The Ministry of Natural Resources defines drought or a period of low water as an extended period of time with one or more of the following:
- Three months or more with below average precipitation; this may be combined with high rates of evaporation.
- Conditions in which the water levels in streams are at the minimum required for the survival of aquatic life. Water must be rationed only for high priority uses since many wells are becoming dry.
- Drought/low water conditions can have socioeconomic impacts that are felt over a much larger area than the individual properties that the drought/low water conditions have been reported at.
Negative impacts of drought/low water conditions may include:
- Water shortages and conservation measures for households, municipalities, industries, businesses and agriculture
- Increase in wildfires
- Decline in water quality
- Above average insect infestations and plant disease
- Impacts on shipping and marine transportation
- Reduced hydro-electric production
- Loss of fish and wildlife habitat
- Loss or damage of crops
Ontario Low Water Response Plan
The Ontario Low Water Response was developed by the Province of Ontario in order to assist in the preparation, co-ordination and to support local response to a drought.
MNR and the Conservation Authorities regularly monitor water level conditions. There are three levels use to describe water levels in regards to drought/low water in Ontario:
Level I: The potential for water supply problems is identified.
Level II: Minor water supply issues are encountered.
Level III: Supply no longer meets demand. Social and economic impacts are experienced.
For more information, visit the Ministry of Natural Resources.
Tips for Conserving Water
Conserving Water in Your Home
- Never pour water down the drain when there may be another use for it. Use it to water your house or outdoor plants if it is free from soap or other products.
- Replace older toilets with low-flush models which use significantly less water per flush, only 13 litres per flush compared to 15 – 20 litres, or consider installing a toilet displacement device suitable for your toilet (Don’t use a brick which can damage your toilet. Devices available at most hardware and home centers.).
- Only flush the toilet when necessary, don’t use it to get rid of things like insects, or facial tissues which can be thrown in the garbage.
- Install a low-flow showerhead and try to keep your showers to around five minutes.
- Turn the water off while brushing your teeth or shaving.
- Consider purchasing water-saving appliances to replace less-efficient models.
- Only run the dishwasher or washing machine when you have a full load.
- Fix any leaks. One leak with a rate of one drop per second wastes more than 7.5 litres of water per year.
- You can place a bucket in the shower to help catch any extra water that can then be used to water plants.
- Fix any leaky or constantly running toilets.
- If you have a well, check your pump periodically. If the pump turns on and off while water is not being used, you likely have a leak.
Conserving Water Outdoors
- Don’t overwater your lawn and garden!

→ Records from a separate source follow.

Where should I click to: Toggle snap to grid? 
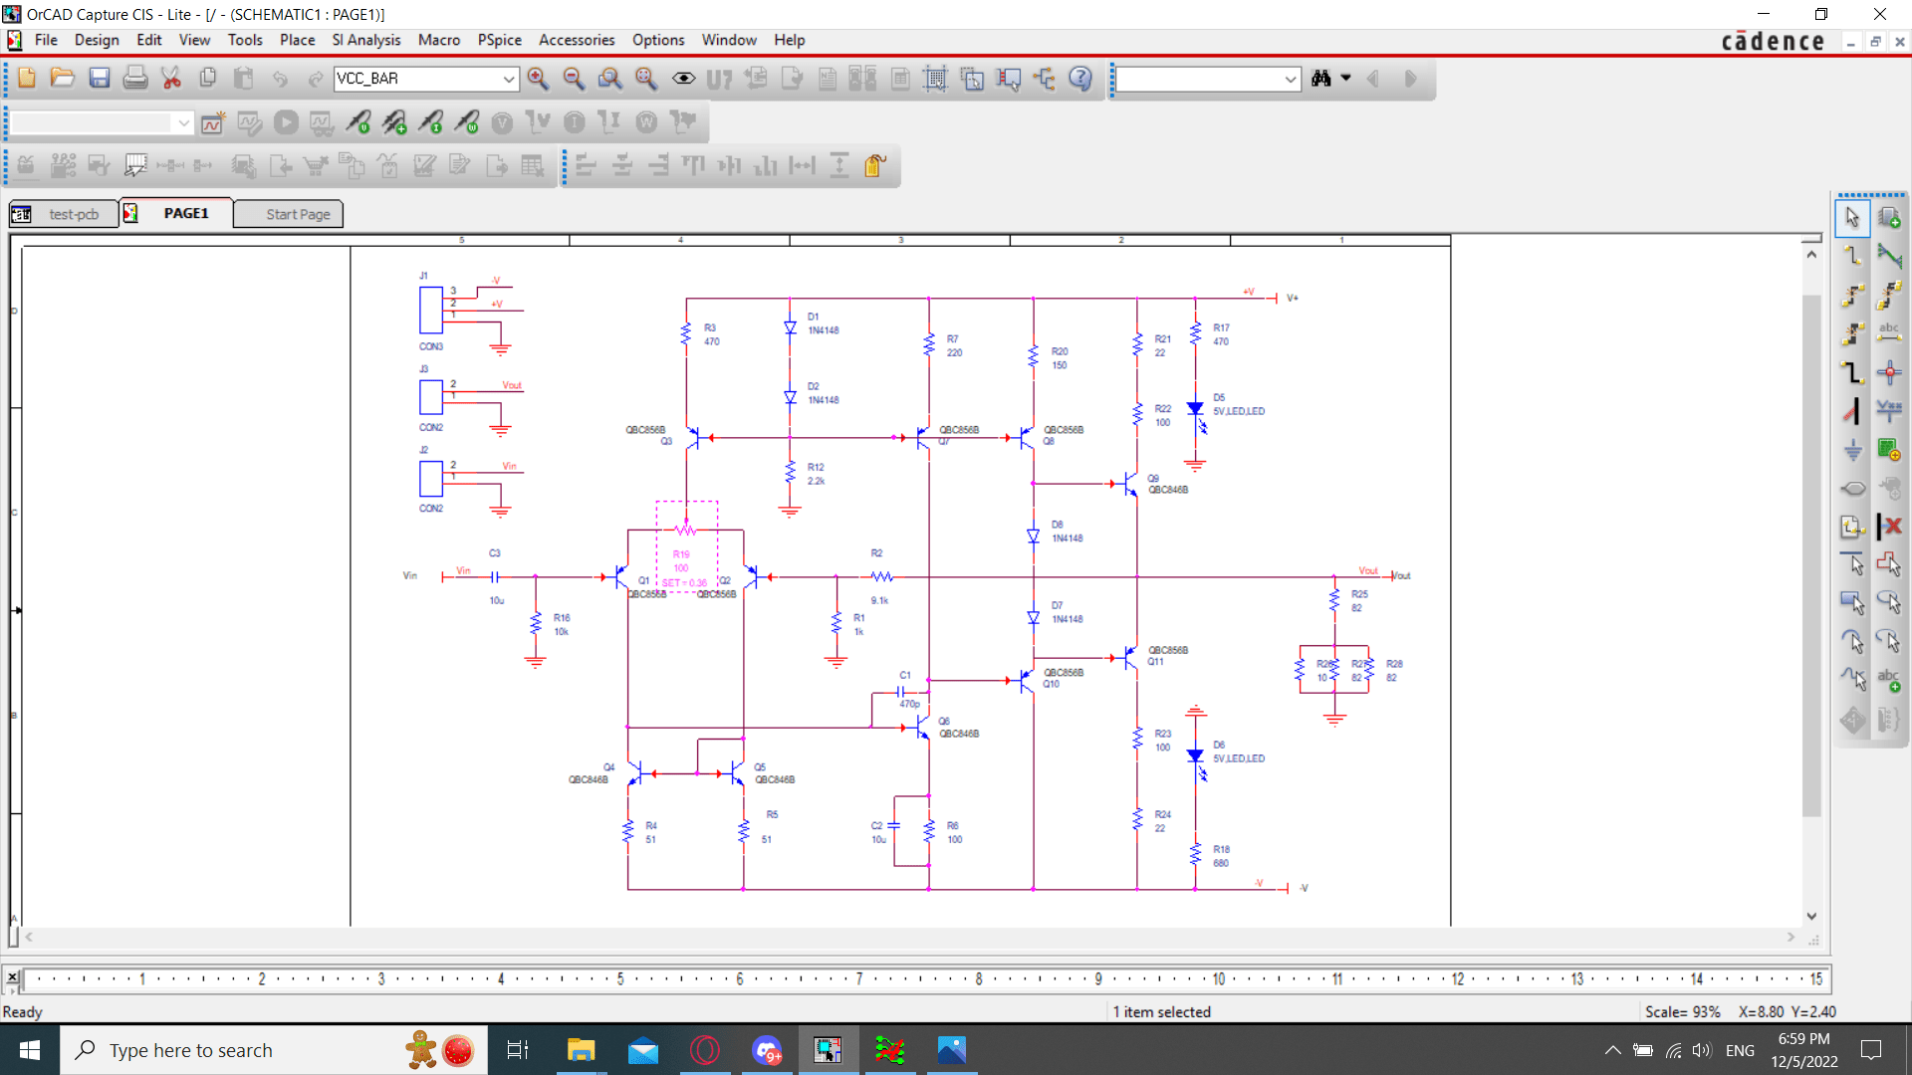click(936, 79)
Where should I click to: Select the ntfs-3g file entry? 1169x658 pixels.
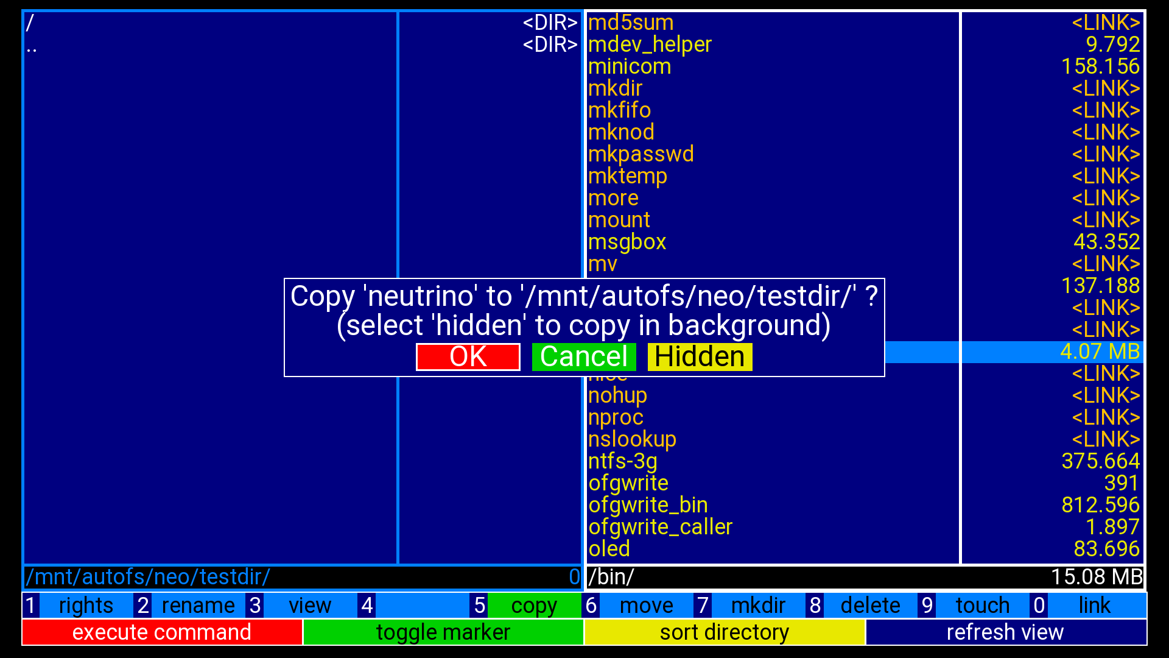click(x=622, y=461)
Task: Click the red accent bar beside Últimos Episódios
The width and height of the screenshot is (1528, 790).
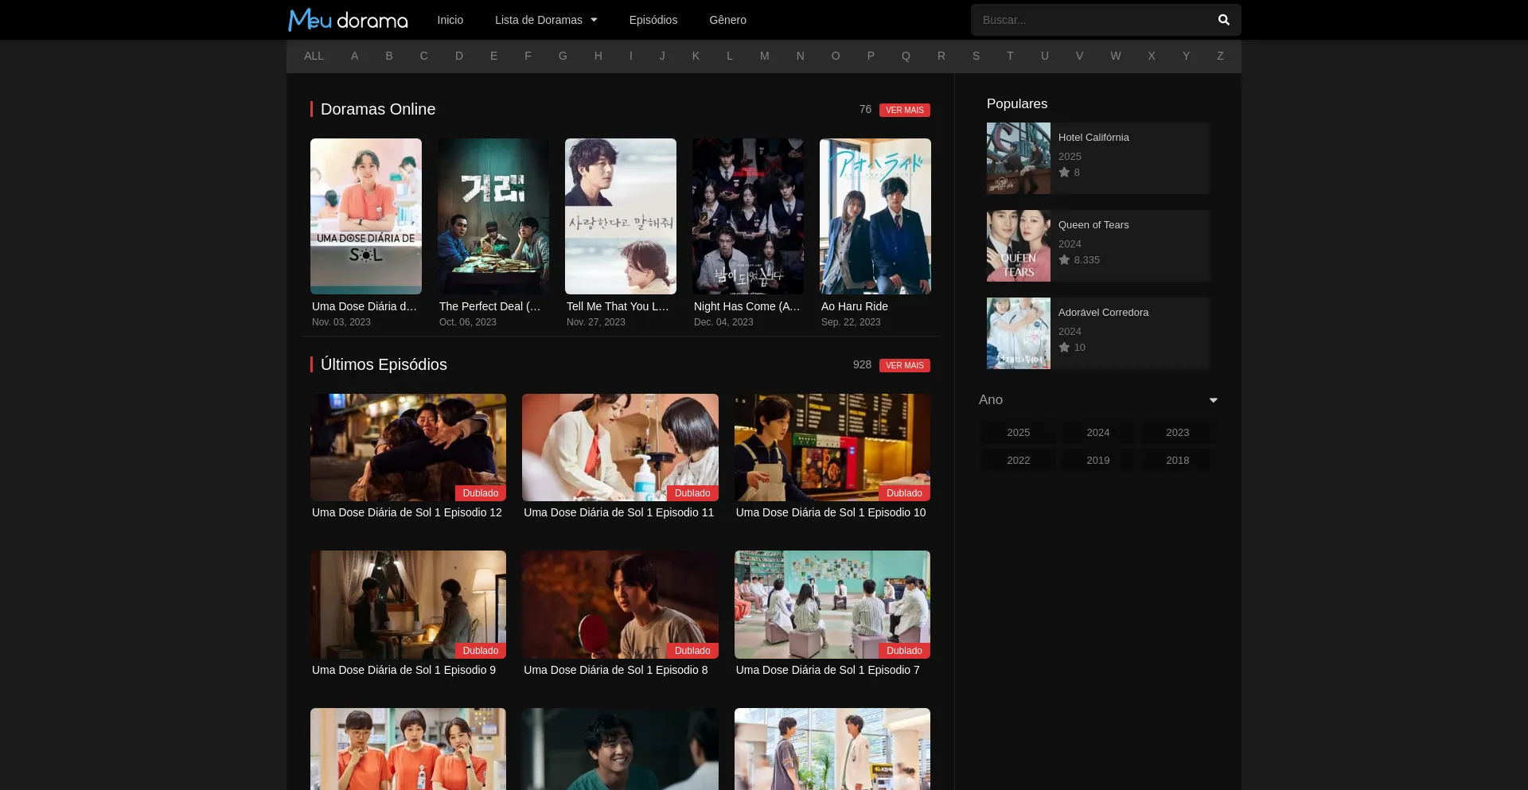Action: pos(312,364)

Lawns only need about an inch of water per week and a heavy rainfall may decrease the need for watering your lawn for up to two weeks.
- Only use sprinklers that produce large droplets of water since those that produce a fine mist or spray the water high into the air lose a large amount of the water to evaporation.

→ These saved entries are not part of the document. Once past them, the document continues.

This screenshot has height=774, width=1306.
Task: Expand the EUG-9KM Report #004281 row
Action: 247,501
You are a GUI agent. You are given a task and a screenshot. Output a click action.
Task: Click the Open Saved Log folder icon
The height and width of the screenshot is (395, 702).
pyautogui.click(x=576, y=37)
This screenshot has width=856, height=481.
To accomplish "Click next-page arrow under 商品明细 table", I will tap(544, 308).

- Less water is lost to evaporation and other factors when lawns are watered in the morning when temperatures and wind speeds are lower.
- Make sure the sprinkler only sprays the lawn and not the sidewalk.

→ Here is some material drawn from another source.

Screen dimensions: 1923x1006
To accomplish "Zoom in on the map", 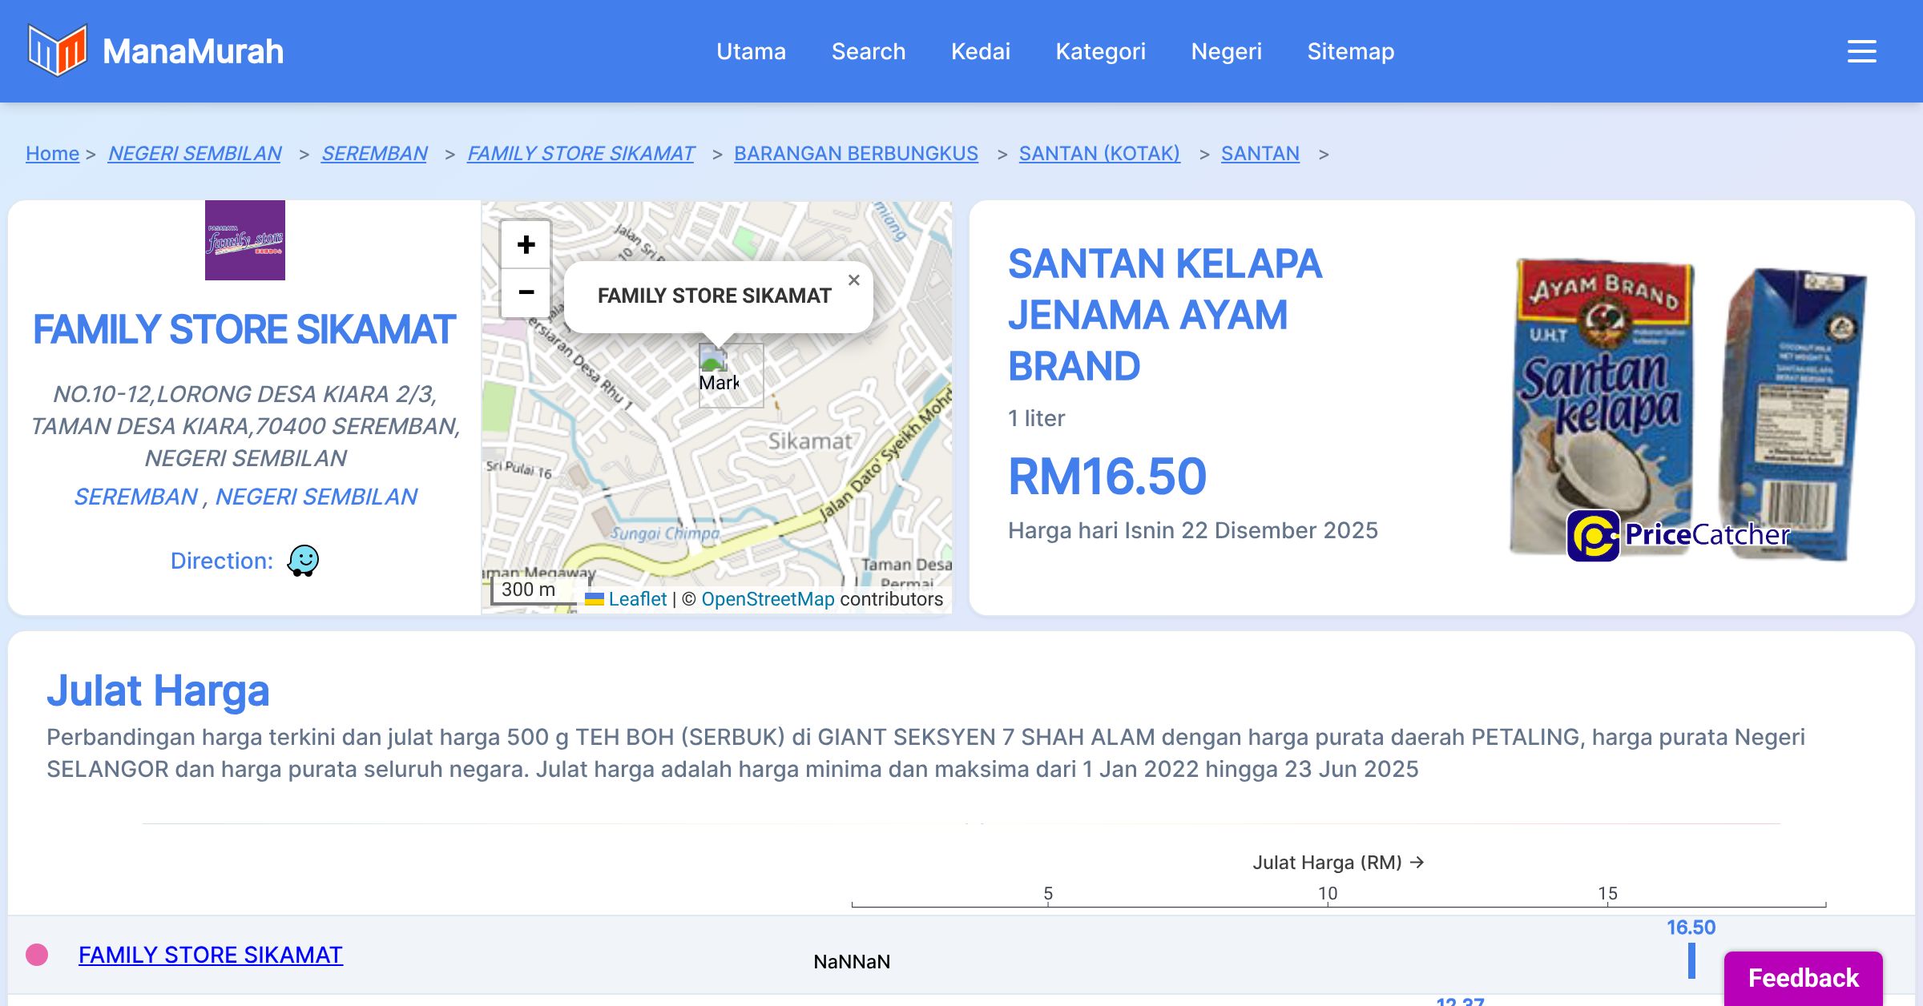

- Check hoses for leaks and do not leave them running when they are not being used. In only a few hours, a running hose can pour out more than 2,000 litres.
- Use native and drought-resistant plants in your garden. There are many attractive ones that require less water and are also resistant to many plant diseases and pests.
- Adding peat or compost to the soil of your garden can help the soil to retain moisture.
- Consider taking your car to a car wash that recycles water or use a hose with a trigger nozzle and a bucket and sponge which uses approximately one quarter of the water than a constantly running hose.
- Keep your pool covered when it is not being used to minimize water loss from evaporation. Consider purchasing a water-saving pool filter.
- Get a rain barrel with a mosquito proof cover. This water can be used to water your lawn and garden.
- Don’t use a hose to clean your driveway and sidewalk, use a broom instead.